For endurance athletes who need to increase their protein intake, they often ask: “Do I need to take protein supplements?” After all, consuming whole foods sources of protein such as ground beef have been shown to increase protein synthesis with exercise.
The answer is quite often no, you don’t need to use protein supplements such as a whey or combination protein powder.
There are many whole food sources such as dairy, eggs, meats, rice and beans, that will provide the amount and type of protein to maximize gains. And it is also important to recognize that supplements are designed to be just that, a supplement to a balanced whole food diet. That said, there are many positive situations where protein supplements are a viable option for many athletes.
Convenience. Transporting and keeping milk, eggs or other whole protein sources in a cooler at the track in summer, for some athletes requires more planning than a ready to drink protein drink, water and protein powder, or a protein bar. All are good options, and some are more practical than others for different athletes. Sometimes it can also be a nice and simple change to pack a protein drink, bar or powder rather than make a meal or snack.

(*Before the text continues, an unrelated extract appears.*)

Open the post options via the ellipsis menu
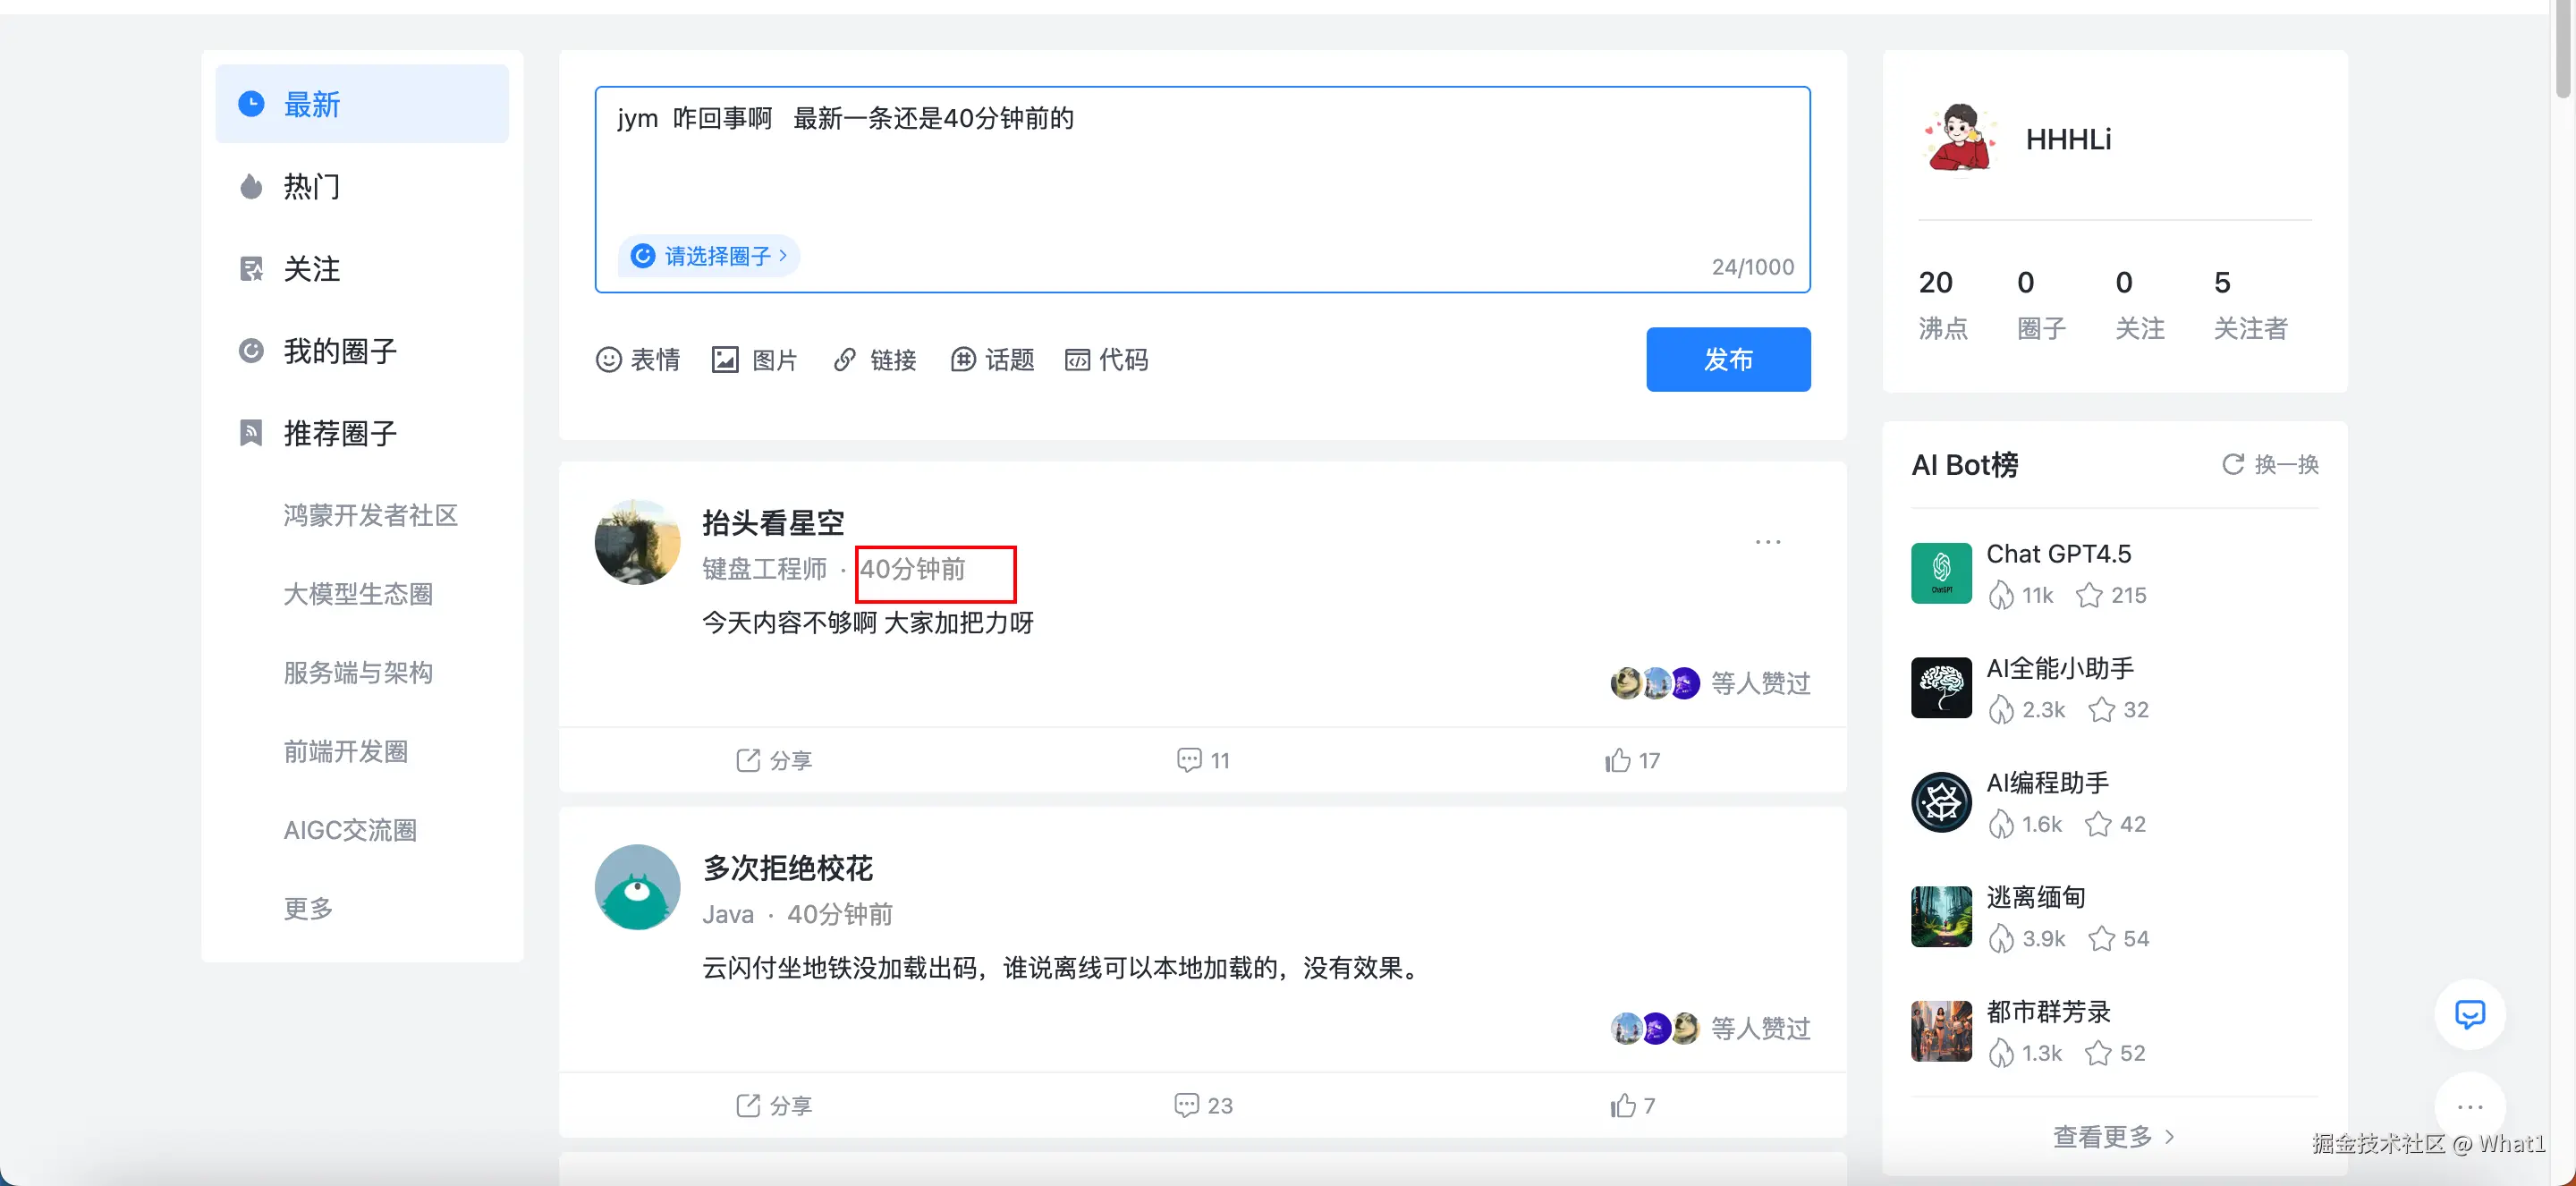This screenshot has width=2576, height=1186. [1767, 541]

Taste. A tall glass of cold milk is awesome! And smoothies can be a great way to include nutrient dense berries and an added kick of flavor. Protein supplements also come in a variety of flavors which can alleviate the boredom some athletes experience when consuming a high volume of foods to meet their caloric needs.
Volume. Highly competitive and elite endurance athletes are expending enormous amounts of calories every day, often 2-3 times the average person. Consuming a sufficient amount calories in the form of whole foods can be physically difficult given the size of the athlete’s stomach and the physical size of these foods. Again, smoothies and other liquid calories can be very helpful for these individuals, as can protein supplements which are rapidly digested and absorbed, such as whey.
In summary, endurance athletes need more protein than the average person, and that is typically somewhere in the range of 0.49 to 0.7 grams per pound of body weight (or 1.12 – 1.6 grams per kilogram body weight). Athletes should look at their current diet and training to determine where they fall\ in that range. It is also recommended that endurance athletes consume 20-25g of easily digested high quality protein such as whey, with carbohydrates within 30-60 minutes after training. During times of intensified or increased volume of training, consuming casein before bed can enhance recovery. Consuming at least 0.57 grams per pound body weight per day (>1.25 grams per kilogram body weight) can also help to maintain muscle mass when in a caloric deficit to decrease body fat.
Carwyn Sharp, PhD, is a recognized expert in endurance sports who has authored and co-authored numerous book chapters, scientific articles and abstracts, and presented at international and national conferences and clinics on endurance sports topics such as nutrition, strength and conditioning, training and physiology.
Dr. Sharp has degrees in exercise physiology (BS, MS) and nutrition (PhD) and has been coaching athletes from beginner to Olympic medalist for almost 20 years. He has been a certified coach in strength and conditioning (CSCS), triathlon (USAT L1) and track and field (USATF L1), with a personal best marathon of 2:46.